30 juin 1990. École Saint Joseph, Paris, cinquième arrondissement.

- Madame Lambert, Blaise vient d'avoir 10 ans et semble particulièrement mature pour son âge, n'est-ce pas ? Pour son entrée en sixième, il sera en avance. Sa grande taille et son air assuré devrait l'aider à s'insérer parmi ses camarades plus âgés. Vous avez souhaité lui faire apprendre le latin, ce dont je vous félicite Madame Lambert et…

- Monsieur Dupuy, c'est Blaise qui l’a souhaité… Et qui le souhaite encore.

- Bien, bien … Blaise, je me tourne vers toi. Pourquoi as-tu choisi d'apprendre le latin ?

- Pourquoi l'enseignez-vous ?

- Ah ! En effet, tu es bien mature, Blaise ! Notre institution scolaire catholique ne peut qu'être satisfaite de recevoir, parmi elle, un jeune enfant nommé Blaise. As-tu entendu parler de ton illustre prédécesseur portant le même prénom ?

- Monsieur Dupuy, je ne vois pas en quoi Blaise Pascal serait mon prédécesseur !

- Mon cher enfant, il me tarde de te faire découvrir les œuvres du grand penseur chrétien.

- Merci Monsieur Dupuy. J'ai lu, grâce à mes parents, les œuvres de Blaise Pascal.

- Oh ! Très bien, très bien. Et as-tu une œuvre préférée parmi toutes celles de notre illustre génie ?

- Oui.
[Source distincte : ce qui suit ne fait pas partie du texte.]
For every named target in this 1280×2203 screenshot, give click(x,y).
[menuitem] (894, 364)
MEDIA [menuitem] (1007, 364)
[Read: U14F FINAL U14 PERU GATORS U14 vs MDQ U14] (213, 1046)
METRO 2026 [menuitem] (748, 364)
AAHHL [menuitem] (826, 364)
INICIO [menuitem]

Le traité de l'équilibre des liqueurs et de la pesanteur de la masse de l'air.


22 juin 1992

- Monsieur Ouvrard, cessez de ne parler qu'à moi. Blaise est présent. Je suis excédée, et fatiguée. Depuis presque toujours, en tout cas depuis trop longtemps, les personnes en charge de Blaise, en dehors de sa famille, le déconsidèrent. Je sais ce que vous allez me dire. Ce que tous me disent : il est trop jeune. C'est aux parents de décider … etc. etc.… Vous ne le considérez pas. Je suis désolée de me montrer sévère à votre endroit, voyez-vous ! Mais vous ne considérez même pas Blaise.
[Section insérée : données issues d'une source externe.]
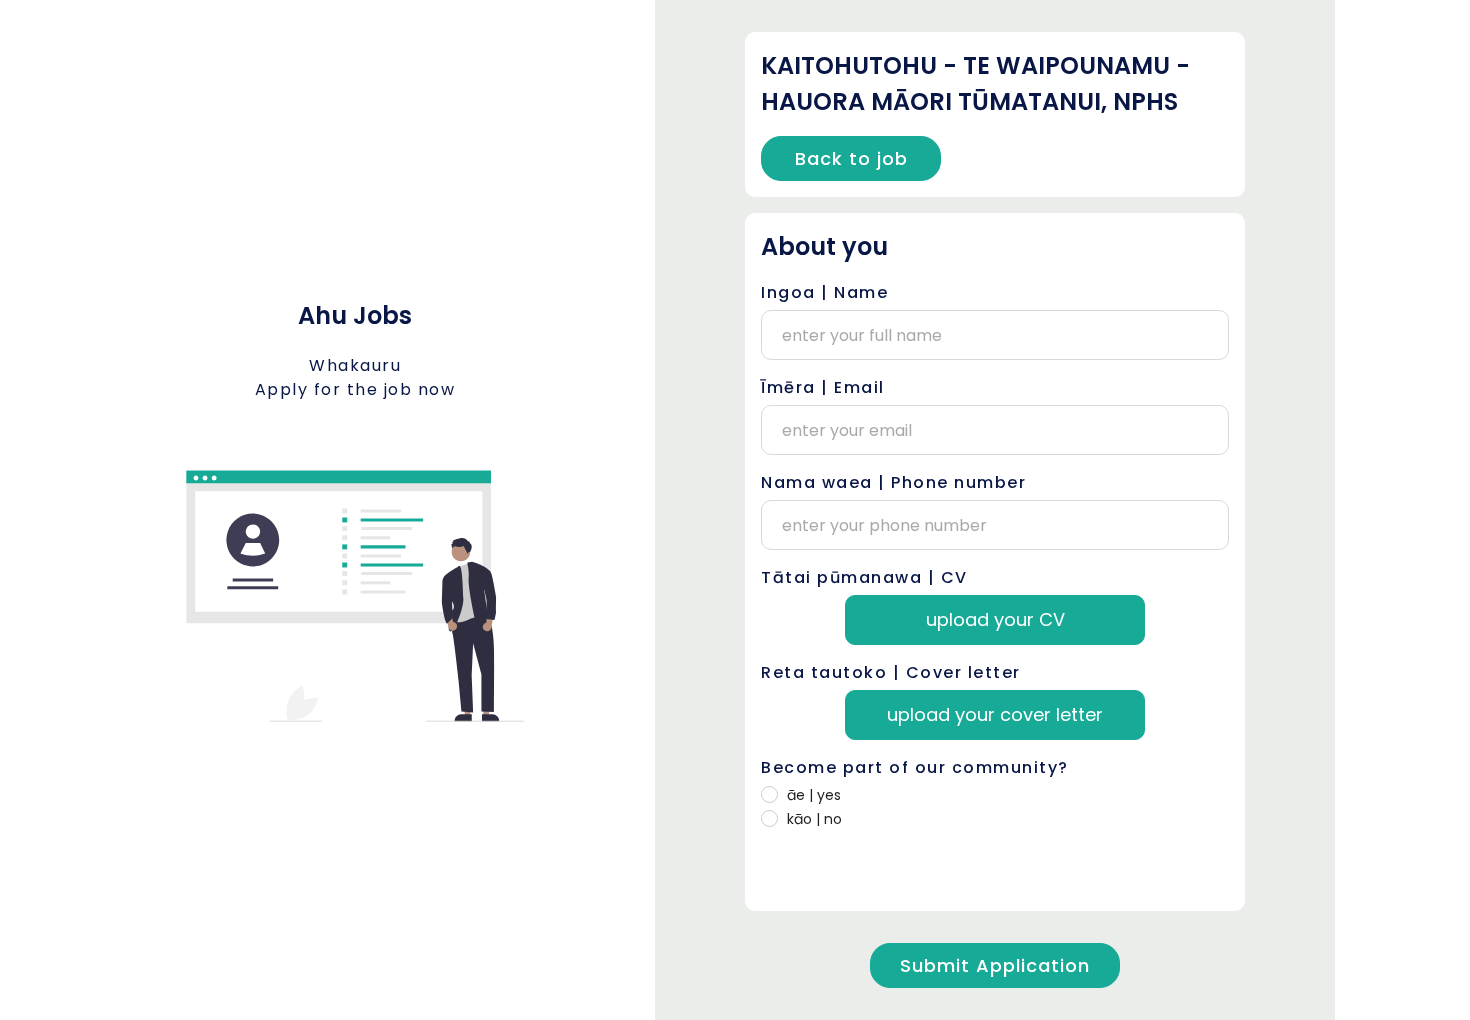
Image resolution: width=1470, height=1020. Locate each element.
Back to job (851, 158)
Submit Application (995, 965)
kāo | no (814, 819)
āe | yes (814, 795)
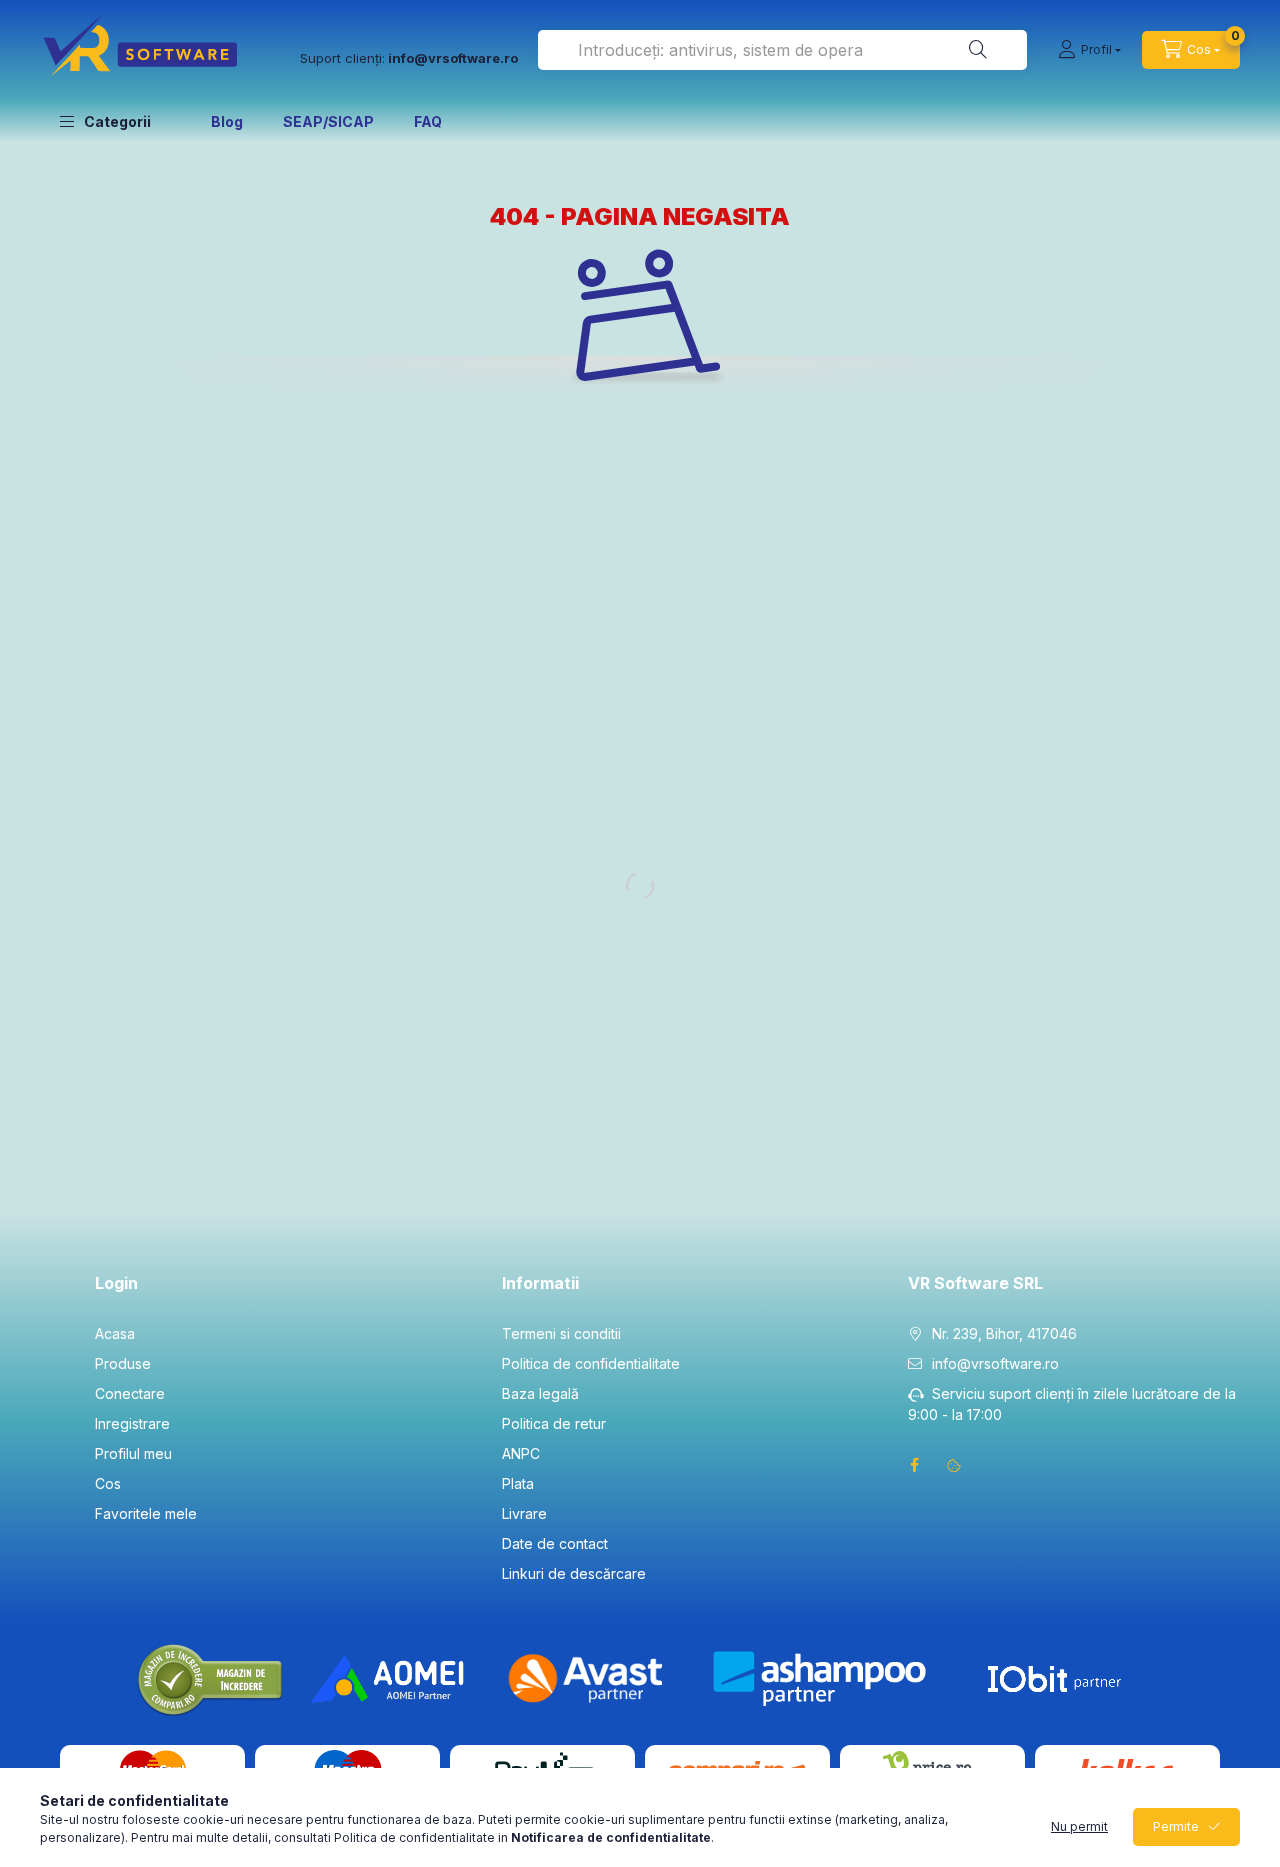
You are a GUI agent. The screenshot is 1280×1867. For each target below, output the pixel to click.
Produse (123, 1363)
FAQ (428, 121)
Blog (227, 121)
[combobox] (782, 50)
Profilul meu (133, 1453)
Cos (108, 1483)
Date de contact (555, 1543)
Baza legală (540, 1393)
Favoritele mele (146, 1513)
- Mais Madame Lambert… Enfin… Je croyais vous rencontrer seule… Et ensuite… Vous en auriez parlé avec votre fils… Et… On…

- Monsieur Ouvrard, poser la question à Blaise en termes concis et clairs.

- Eh bien Madame Lambert, est-ce que toi, Blaise… En fait, nous pensons… Je veux dire, le conseil de classe… Et le comité directeur de l'école que… Tu devrais aller directement en seconde… Nous en serions très fiers et ce serait un honneur pour…

- Maman, Monsieur Ouvrard. Je connais bien la situation. Toutefois, je souhaite rester dans le collège, et intégrer la classe de quatrième avec mes amis d'aujourd'hui.

- En tant que directeur de cet établissement scolaire, c'est de mon devoir de présenter les options les mieux adaptées aux élèves. Ces options vont du redoublement, au passage, du saut devrais-je dire, de classe, voir l'exceptionnel saut de deux classes.

- Monsieur Ouvrard, votre insistance me semble plus liée à la promotion de votre établissement qu'à l'écoute de Blaise.

- Mais Madame Lambert, il n'a rien dit, à part parler de ses amis… Des amis de cinquième… Qui garde pour la vie ses amis de cinquième ? … Personne !

- Monsieur le directeur ! Comment pouvez-vous prouver que personne ne garde ses amis de cinquième, et que je ne pourrai pas les garder. Et puis quand bien même que je ne puisse pas les garder, en ce moment il compte pour moi, comme je crois que je compte pour eux. Si ma mère n'a pas à porter d'objection, je rentrerai en quatrième en septembre prochain.


16 mai 1994

- Dis-moi, Blaise, tu as quel âge ?

- J'ai eu 14 ans le 19 avril, Monsieur le directeur.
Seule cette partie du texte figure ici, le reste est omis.